Out-Law / Your Daily Need-To-Know

Lack of obvious security failings could help Orange avoid data breach fine, says expert

Out-Law News | 09 May 2014 | 3:14 pm | 3 min. read

The largest mobile telecoms company in France is unlikely to face enforcement action despite the company experiencing two major data breach incidents in the space of a few months unless the French data protection authority can identify obvious failings in the company's security practices, an expert has said.

Orange France earlier this month announced that personal data belonging to some of its customers had been stolen following a cyber attack. According to various media reports, including the Financial Times and The Register, data about more than one million customers was compromised in the attack.

Orange France confirmed that data on customers' names, email address, mobile and landline phone numbers and dates of birth was among the information stolen and warned customers that the hackers could use the data to conduct 'phishing' scams in an effort to obtain further data about them.

The company said it had fixed the security vulnerability that the hackers had exploited on 18 April.

"The necessary actions have been implemented to correct technical malfunctions and prevent further unlawful access to these data," Orange France said, according to a translation of the company's statement. "For the sake of transparency, we informed all persons concerned of the existence and resolution of this fact."

It is the second major data breach that Orange France has reported this year. In February it announced that the data of approximately 800,000 of its customers had been stolen because of a flaw in the security of its website.

Paris-based data privacy expert Annabelle Richard of Pinsent Masons, the law firm behind Out-Law.com, said that Orange France would not necessarily face sanctions from the Commission nationale de l'informatique et des libertés (CNIL), the data protection authority in France, despite experiencing two major data breach incidents in close proximity.

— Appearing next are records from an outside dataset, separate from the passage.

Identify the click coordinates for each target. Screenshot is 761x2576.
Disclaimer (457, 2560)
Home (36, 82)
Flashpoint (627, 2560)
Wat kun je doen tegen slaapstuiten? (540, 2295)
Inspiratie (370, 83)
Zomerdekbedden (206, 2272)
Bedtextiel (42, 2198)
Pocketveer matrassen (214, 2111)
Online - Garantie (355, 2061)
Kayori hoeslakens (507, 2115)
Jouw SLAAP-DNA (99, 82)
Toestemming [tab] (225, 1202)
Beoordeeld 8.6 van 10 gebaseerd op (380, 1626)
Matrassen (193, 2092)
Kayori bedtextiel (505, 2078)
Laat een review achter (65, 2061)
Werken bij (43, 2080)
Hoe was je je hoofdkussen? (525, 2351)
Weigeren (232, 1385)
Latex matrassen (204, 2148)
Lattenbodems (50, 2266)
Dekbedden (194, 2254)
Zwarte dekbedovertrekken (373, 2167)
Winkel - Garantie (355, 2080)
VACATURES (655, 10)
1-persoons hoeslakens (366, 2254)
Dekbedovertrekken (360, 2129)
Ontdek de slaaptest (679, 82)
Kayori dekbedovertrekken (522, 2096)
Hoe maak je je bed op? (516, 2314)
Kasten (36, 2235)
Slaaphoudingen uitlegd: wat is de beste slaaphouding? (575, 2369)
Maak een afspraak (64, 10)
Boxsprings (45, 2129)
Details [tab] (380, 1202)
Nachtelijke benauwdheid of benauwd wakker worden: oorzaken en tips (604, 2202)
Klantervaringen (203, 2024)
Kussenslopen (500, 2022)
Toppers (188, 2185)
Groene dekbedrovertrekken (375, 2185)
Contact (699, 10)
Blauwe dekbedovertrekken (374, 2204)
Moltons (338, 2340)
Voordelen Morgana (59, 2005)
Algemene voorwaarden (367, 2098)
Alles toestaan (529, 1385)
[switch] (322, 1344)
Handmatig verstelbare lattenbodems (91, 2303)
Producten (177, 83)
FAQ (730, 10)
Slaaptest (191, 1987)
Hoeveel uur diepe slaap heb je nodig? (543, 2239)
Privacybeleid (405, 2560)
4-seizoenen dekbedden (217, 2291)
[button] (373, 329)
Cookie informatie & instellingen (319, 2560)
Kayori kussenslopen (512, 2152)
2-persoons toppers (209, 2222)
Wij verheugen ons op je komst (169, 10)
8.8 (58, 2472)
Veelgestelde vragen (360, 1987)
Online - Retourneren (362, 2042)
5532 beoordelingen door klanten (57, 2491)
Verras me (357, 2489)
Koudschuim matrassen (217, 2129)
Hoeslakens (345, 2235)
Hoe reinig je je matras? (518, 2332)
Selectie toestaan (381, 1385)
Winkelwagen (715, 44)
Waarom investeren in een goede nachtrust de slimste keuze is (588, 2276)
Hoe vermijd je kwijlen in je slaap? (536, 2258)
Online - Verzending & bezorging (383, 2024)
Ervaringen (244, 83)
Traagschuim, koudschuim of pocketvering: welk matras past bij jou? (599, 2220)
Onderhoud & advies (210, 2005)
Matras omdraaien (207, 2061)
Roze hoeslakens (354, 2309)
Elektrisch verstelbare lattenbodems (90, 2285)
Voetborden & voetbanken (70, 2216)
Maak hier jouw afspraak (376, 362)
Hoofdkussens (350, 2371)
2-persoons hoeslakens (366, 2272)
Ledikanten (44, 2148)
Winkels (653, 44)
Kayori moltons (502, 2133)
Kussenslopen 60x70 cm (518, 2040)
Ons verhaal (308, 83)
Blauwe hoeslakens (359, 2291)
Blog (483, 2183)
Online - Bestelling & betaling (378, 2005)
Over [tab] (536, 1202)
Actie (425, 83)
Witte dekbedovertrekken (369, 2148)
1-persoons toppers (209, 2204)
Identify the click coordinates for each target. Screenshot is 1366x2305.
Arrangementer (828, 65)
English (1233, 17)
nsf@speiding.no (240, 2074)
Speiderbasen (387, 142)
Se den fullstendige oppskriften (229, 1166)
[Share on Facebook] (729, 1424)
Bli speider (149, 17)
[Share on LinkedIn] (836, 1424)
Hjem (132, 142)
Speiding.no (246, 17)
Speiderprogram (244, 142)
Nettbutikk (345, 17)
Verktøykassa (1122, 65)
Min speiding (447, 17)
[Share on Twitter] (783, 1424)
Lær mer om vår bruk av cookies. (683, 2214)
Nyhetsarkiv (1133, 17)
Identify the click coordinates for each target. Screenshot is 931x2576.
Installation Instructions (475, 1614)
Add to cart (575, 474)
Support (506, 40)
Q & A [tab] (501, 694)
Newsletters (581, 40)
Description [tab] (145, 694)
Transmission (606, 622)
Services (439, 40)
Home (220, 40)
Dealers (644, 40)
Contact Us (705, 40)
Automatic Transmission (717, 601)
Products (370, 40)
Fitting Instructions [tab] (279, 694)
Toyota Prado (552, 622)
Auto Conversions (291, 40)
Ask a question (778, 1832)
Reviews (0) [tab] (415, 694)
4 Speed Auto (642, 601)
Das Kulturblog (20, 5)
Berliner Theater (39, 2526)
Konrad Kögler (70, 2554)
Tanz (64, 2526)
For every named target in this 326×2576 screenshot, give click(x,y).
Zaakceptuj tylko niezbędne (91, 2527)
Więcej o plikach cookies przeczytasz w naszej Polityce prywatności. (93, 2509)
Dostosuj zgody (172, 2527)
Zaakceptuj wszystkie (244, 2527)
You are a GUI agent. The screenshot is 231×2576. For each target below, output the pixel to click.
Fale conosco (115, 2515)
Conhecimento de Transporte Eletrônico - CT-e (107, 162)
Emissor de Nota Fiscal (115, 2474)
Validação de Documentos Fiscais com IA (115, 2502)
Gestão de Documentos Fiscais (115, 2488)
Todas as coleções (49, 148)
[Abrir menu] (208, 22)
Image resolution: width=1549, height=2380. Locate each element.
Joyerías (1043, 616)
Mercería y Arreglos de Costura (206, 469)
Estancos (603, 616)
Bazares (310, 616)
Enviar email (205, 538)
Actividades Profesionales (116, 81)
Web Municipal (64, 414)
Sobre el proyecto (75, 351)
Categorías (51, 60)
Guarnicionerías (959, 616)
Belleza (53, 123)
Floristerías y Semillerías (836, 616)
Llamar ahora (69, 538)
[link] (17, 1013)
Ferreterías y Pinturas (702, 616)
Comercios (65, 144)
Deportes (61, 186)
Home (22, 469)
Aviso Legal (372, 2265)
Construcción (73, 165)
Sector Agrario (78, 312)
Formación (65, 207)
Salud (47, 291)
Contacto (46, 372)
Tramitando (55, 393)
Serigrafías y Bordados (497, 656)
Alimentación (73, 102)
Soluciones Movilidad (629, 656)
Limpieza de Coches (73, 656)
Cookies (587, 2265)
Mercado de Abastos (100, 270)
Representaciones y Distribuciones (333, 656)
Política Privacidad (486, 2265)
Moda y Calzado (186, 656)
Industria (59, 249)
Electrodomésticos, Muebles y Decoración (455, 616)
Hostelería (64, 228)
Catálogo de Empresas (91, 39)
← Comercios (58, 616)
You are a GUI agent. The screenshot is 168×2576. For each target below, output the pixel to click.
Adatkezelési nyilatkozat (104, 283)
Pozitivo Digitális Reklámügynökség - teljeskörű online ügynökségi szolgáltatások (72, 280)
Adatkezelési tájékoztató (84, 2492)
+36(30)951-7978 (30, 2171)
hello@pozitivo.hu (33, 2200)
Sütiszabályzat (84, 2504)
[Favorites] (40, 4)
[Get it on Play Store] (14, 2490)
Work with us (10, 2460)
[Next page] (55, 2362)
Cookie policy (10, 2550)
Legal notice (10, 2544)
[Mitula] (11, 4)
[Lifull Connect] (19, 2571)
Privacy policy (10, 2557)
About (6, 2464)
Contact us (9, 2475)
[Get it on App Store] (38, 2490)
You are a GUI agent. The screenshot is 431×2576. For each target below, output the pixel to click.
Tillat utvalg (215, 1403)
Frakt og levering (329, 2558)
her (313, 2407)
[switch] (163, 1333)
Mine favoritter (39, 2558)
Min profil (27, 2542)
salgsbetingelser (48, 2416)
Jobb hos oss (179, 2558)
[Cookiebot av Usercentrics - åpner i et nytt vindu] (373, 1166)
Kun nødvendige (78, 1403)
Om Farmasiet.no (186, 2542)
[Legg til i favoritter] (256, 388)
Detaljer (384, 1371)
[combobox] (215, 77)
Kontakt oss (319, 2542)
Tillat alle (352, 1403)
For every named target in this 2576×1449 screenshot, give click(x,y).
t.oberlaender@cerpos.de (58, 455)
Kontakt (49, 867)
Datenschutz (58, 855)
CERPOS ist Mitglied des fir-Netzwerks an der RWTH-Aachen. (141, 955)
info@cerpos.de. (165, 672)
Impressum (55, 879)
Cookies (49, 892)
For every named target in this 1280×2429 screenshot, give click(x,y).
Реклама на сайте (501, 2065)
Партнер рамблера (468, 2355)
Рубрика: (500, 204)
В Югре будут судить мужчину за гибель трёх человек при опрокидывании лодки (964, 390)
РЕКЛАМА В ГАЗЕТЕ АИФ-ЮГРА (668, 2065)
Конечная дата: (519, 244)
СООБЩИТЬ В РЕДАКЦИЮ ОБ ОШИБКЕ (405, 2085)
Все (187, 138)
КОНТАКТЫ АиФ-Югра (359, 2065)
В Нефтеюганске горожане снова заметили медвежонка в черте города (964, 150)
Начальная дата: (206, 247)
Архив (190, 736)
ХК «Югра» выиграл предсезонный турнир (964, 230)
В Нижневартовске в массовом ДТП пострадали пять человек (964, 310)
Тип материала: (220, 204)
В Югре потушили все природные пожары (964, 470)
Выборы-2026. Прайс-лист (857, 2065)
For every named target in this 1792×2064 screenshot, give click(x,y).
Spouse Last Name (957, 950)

"It is possible for companies to be compliant with data protection laws and still fall victim to data breaches," Richard said. "Both the law and regulators acknowledge that the security of personal data cannot be guaranteed. It is left up to businesses to determine what measures are proportionate and relevant for them to implement to appropriately secure the personal data they are responsible for."

"Companies often ask what specific security measures they need to put in place to comply with data protection laws, but the reality is that neither those laws nor regulators set out the specific technical measures businesses have to implement. This reflects the fact that the kind of data businesses are processing is changeable as well as the fact that both security software and hackers' techniques are continually evolving," she said.

"The difficulty CNIL and other data protection authorities have in determining whether the security measures individuals have in place were sufficient to comply with the law is that they often lack the technical expertise to identify faults and where reasonable safeguards could have been put in place. If the authorities can spot specific security problems that could have been feasibly addressed they could take enforcement action, including fining businesses that experience data breaches stemming from those security failings," Richard said.

Richard said that, as a provider of publicly available electronic communications services operating within the EU, Orange France is under an obligation to notify certain data breaches to CNIL and customers.

Under changes to EU law that came into force in August 2013, all providers of publicly available electronic communications services in the EU have to inform national regulators within 24 hours of detecting a personal data breach they have experienced. The companies must supply the regulator with a range of information about the breach, including the estimated date and time of the incident, the nature and content of the personal data concerned and how many individuals are affected.

The telecoms businesses also generally have to notify individuals affected by a personal data breach "without undue delay" in cases where the breach is "likely to adversely affect the personal data or privacy" of those individuals.

EU privacy watchdog the Article 29 Working Party recently issued guidance to further clarify electronic communication service providers' data breach notification obligations under the new regime.

Richard said that the increasing risk of cyber attacks was an "international phenomenon" and not limited to companies operating in France. She cited high profile examples of data breaches, including those suffered by US retailer Target and technology giant Sony, as highlighting the risks all organisations face.

The expert said that sanctions from regulators should worry businesses less than the damage that data breaches can have on their reputation.

"The damage to a businesses' image and the feeling among consumers that data is not secure with them is of greater risk to companies that fall victim to data breaches than a sanction they could get from regulators," Richard said. "That is why companies which have no obligation to disclose breaches are very often not inclined to do so."

A recent survey commissioned by the UK government revealed that fewer than a third of UK organisations' worst data security breaches go public. Under proposed new EU data protection laws, however, all organisations would face an obligation to disclose certain personal data breaches to both regulators and the public under certain circumstances.